London hunts 'Wimbledon Prowler' behind host of high-end burglaries
LONDON – Agence France-Presse
Residential properties in Wimbledon village, south west London on April 2, 2016. AFP PhotoCunning gentleman thieves have seduced romantics from the days of Robin Hood through to Hollywood's heyday -- and now London is transfixed by the real-life antics of the "Wimbledon Prowler".
The prolific burglar is suspected of carrying out hundreds of break-ins around one of London's most exclusive neighborhoods, making off with assets worth more than 10 million ($14 million, 12 million euros).
The quaint, upscale neighborhood of Wimbledon Village in the British capital's smart southwest is sheltered from the hustle of city life, and known mainly for its famous tennis tournament and multi-million pound mansions.
But fear now stalks the leafy streets in the form of the "Wimbledon Prowler", as the light-fingered criminal has been nicknamed by the British press.
In a decade of deception, the thief has committed more than 200 burglaries, making mockeries of locks, alarms and security camera systems to pilfer luxury watches, jewelry and cash, detective inspector Dan O'Sullivan told AFP.

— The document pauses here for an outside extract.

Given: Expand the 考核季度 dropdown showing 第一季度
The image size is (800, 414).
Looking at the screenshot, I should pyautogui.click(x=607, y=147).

The intruder's high-profile targets have included German tennis legend Boris Becker and French former Real Madrid and Arsenal footballer Nicolas Anelka, who chased the burglar from his house.
His biggest single trophy is believed to be a 1955 Rolex Submariner watch valued at around 500,000.
"In the UK there is no one that gets close to him, in terms of the period of time that he's been offending and the financial gain," said O'Sullivan.
"The law of averages says that you're going to make a mistake one day, but we've never actually got close to him, which indicates he's very good. He's disciplined."
That the crook remains at large is not for the lack of trying, with media reporting that police have even hidden in trees to catch him in the act.
Starved of solid leads, Scotland Yard launched an appeal for witnesses in March after a particularly productive period for the burglar between last September and early 2016, with three to four break-ins committed per week.
"When you look back at the history of the last 10 years, that is what he seems to do," O'Sullivan said.
"He seems to smash 20 to 30 jobs over a couple of months and then he seems to go to ground."
From the scant evidence, police believe the crook is a man aged around 35, of medium height and is described as athletic, agile, organised, disciplined and likely knowledgeable about police investigation techniques.
The thief leaves no evidence behind such as fingerprints and is aware of the location of surveillance cameras, hiding his face with his hand.
O'Sullivan did not rule out the possibility that the hunted man could be a former soldier, given his self-control and attention to detail.
"This individual seems to be one of the 10 percent of burglars who plan a crime," said retired policeman Calvin Beckford, who now operates The Crime Prevention Website, the largest open-source online resource of its kind in Europe.
"This guy is clearly very cautious, is security-aware and spends time making observations, minimizing his chances of being seen and detected," he told AFP, advising Wimbledon residents to review their security systems.
O'Sullivan believes that the felon is motivated by more than just money, saying he was probably seduced by the "kick, the thrill of doing it".
None of the burglaries have led to physical harm, with one victim telling AFP: "He comes and goes, but so far there's never been any evidence of any violence."
"We don't think he's life-threatening, we don't lose sleep but we hope that he'll be caught," the victim added -- but that may be a while in coming.
"He's now gone to ground," explained O'Sullivan. "We're just waiting for him to come again and when he comes again, we'll be ready for him.
"Like him, for us, it's the thrill of the chase because one day, we're going to get lucky."